Alireza Hejazi
Created 06/11/2011 8:11:02 AM
We are usually faced with utopian or dystopian images of future world produced by optimistic and pessimistic points of view (Polak, 1973). However, thinking and talking academically require going along with realistic lines offered by realist futurists (Lombardo, 2006).
On the other hand, we have to deal with local and global futures (Nederveen Pieterse, 2000). Sometimes, they are replaced wrongly with each other, but we should address them correctly at their own places. So, how should we deal with the study of global futures in terms of a sound model?
To address this question, we should firstly rearrange the images we have in mind (Paalumäki, 2009). Our images of the future are an unorganized compile of good, bad and neutral images. It is necessary to draw up a well-sorted image of the future like a puzzle. The future of the world will be neither too good, nor too bad as we usually assume (Glenn and Gordon 2010). There are real hopes and serious concerns over several global issues. We should take them as a whole. Secondly, we need to develop a study model. We can study global futures based on drivers of change. In this case, we may study them within an STEEP approach (Bishop, 2004). We can also use State of the Future Index integrated International Futures Model (Glenn, 2011).
In a more systematic approach, we may follow the global development system that is developed by Hughes and Hillebrand (2006).

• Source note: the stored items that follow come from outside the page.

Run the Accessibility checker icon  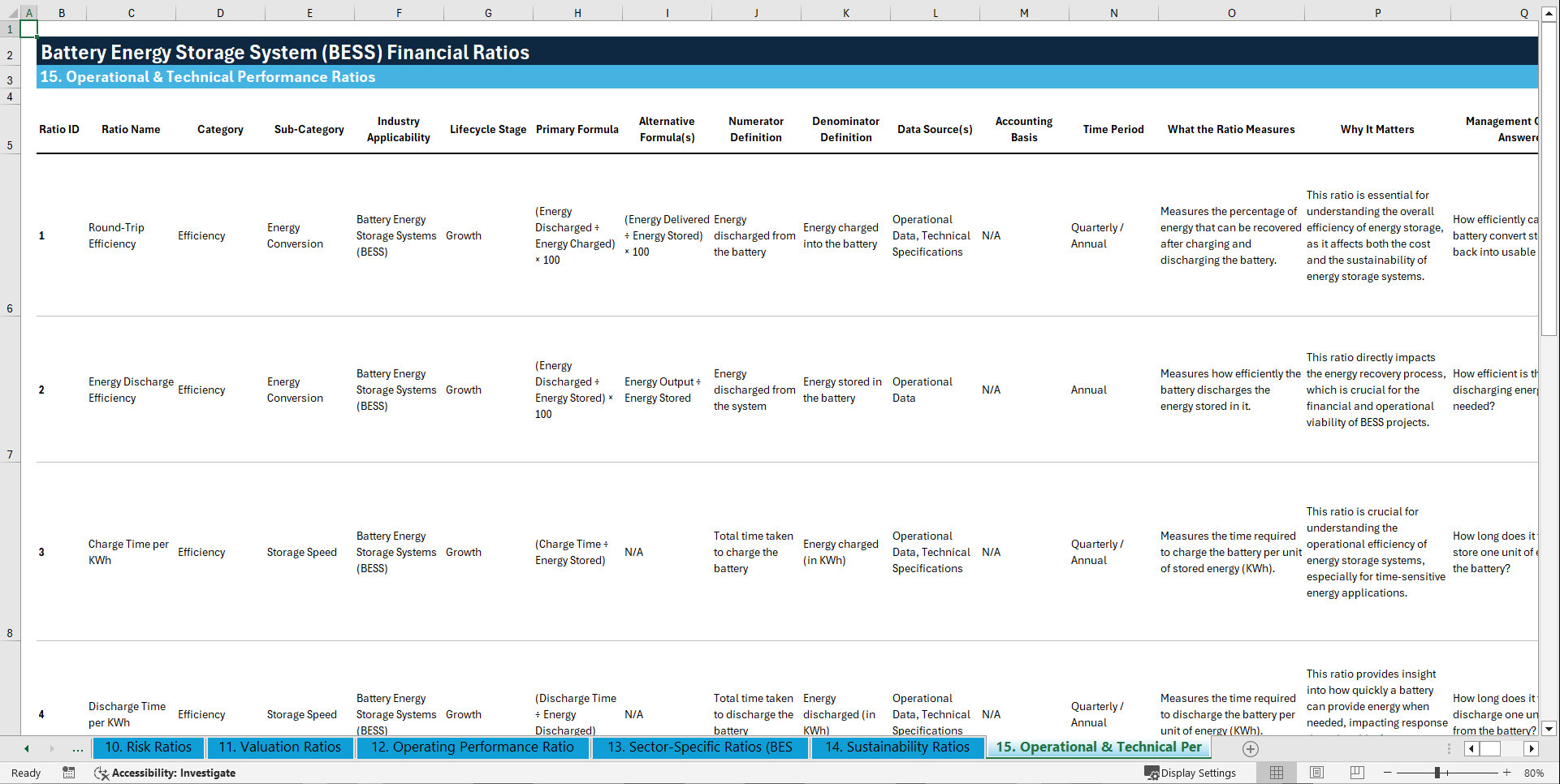click(102, 773)
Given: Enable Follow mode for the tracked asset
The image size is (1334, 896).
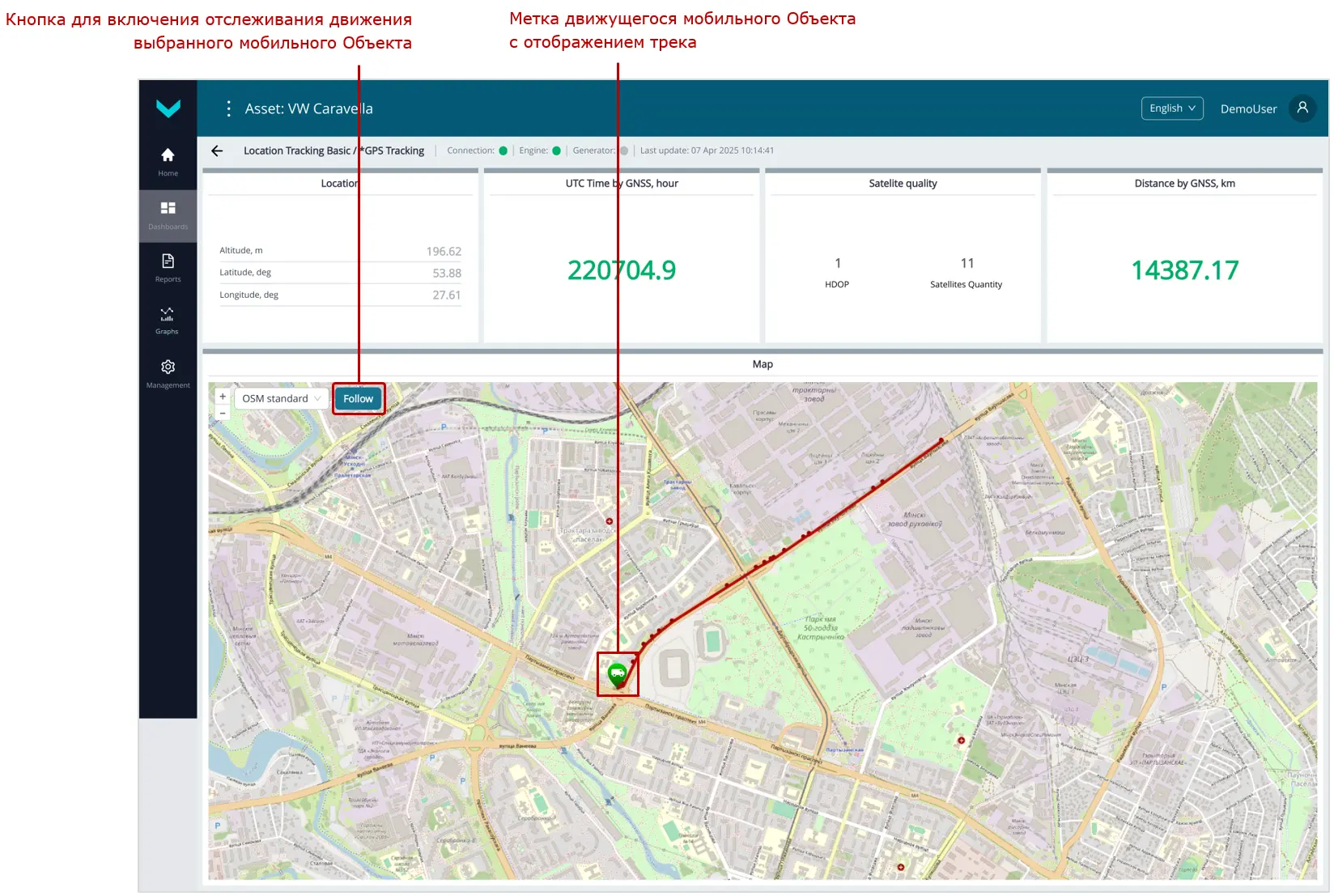Looking at the screenshot, I should [x=359, y=398].
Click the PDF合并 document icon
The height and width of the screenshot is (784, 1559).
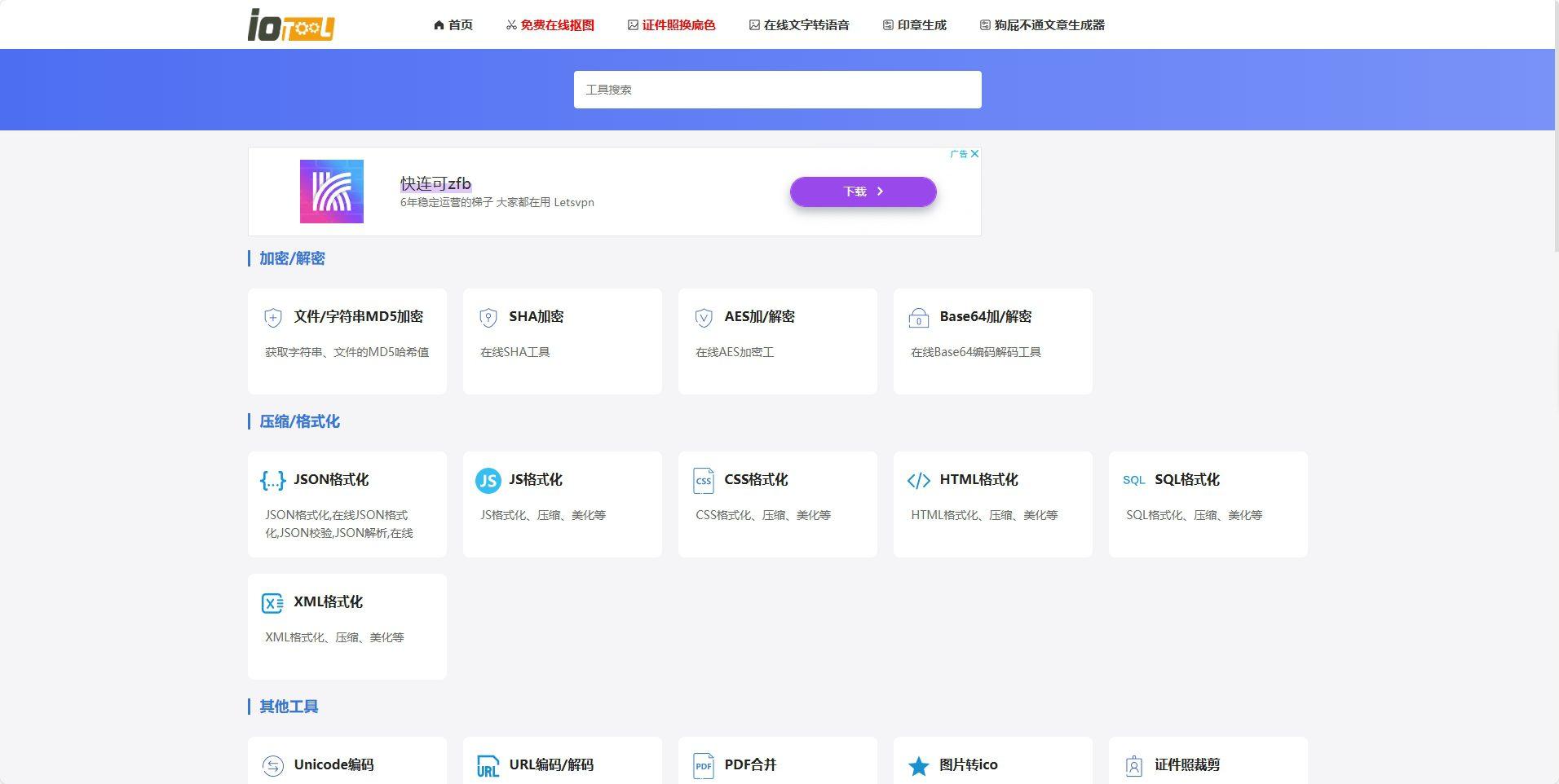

It deals with these sections of global futures: domestic sociopolitical, international political, population, economic, agriculture, energy, technology, environmental resources and quality. As we go further with their book "Exploring and Shaping International Futures" we find out that these sections have mutual impacts on each other (p. 79). In fact they can be separated from each other completely and sometimes we have to study them as a whole entity.
The interesting point with Hughes and Hillebrand's model is that the "Economic" element (module) of the model has the most impacts on other elements and also receives many effects from them. Do we live in an economic world? What other module of that model can gather other modules around itself? Can we develop other models? What will be the elements of those models? How can they be evolved over periods of time, given the global drastic changes (wildcards)?
References:
Bishop, P. (2004). Scanning Instructions, Futures Methods 1, LMSF602Reading, Unit 4, pp. 26-27.
Glenn, J. C., (2011). Future Index integrated International Futures Model, http://www.ifs.du.edu/ifs/index.aspx
Glenn, J. C., and T. J. Gordon (2010). Annual State of the Future reports for the Millennium Project, Washington, DC.
Hughes, B. B., and E. E. Hillebrand (2006). Exploring and Shaping International Futures. Boulder, Colorado: Paradigm Publishers.
Lombardo, T. (2006). The Evolution of Future Consciousness. Bloomington, Indiana: Author House.
Nederveen Pieterse, J. (2000). Global futures: Shaping globalization. New York: Zed Books.
Paalumäki, H. (2001). Imagine a Good Day – Bertrand de Jouvenel's Idea of Possible Futures in the Context of Fictitious and Historical Narratives, Ennen & nyt, Vol. 1, The Papers of the Nordic Conference on the History of Ideas, Helsinki.
Polak, F. (1973). The image of the future. Translated and abridged by Elise Boulding, Amsterdam: Elsevier.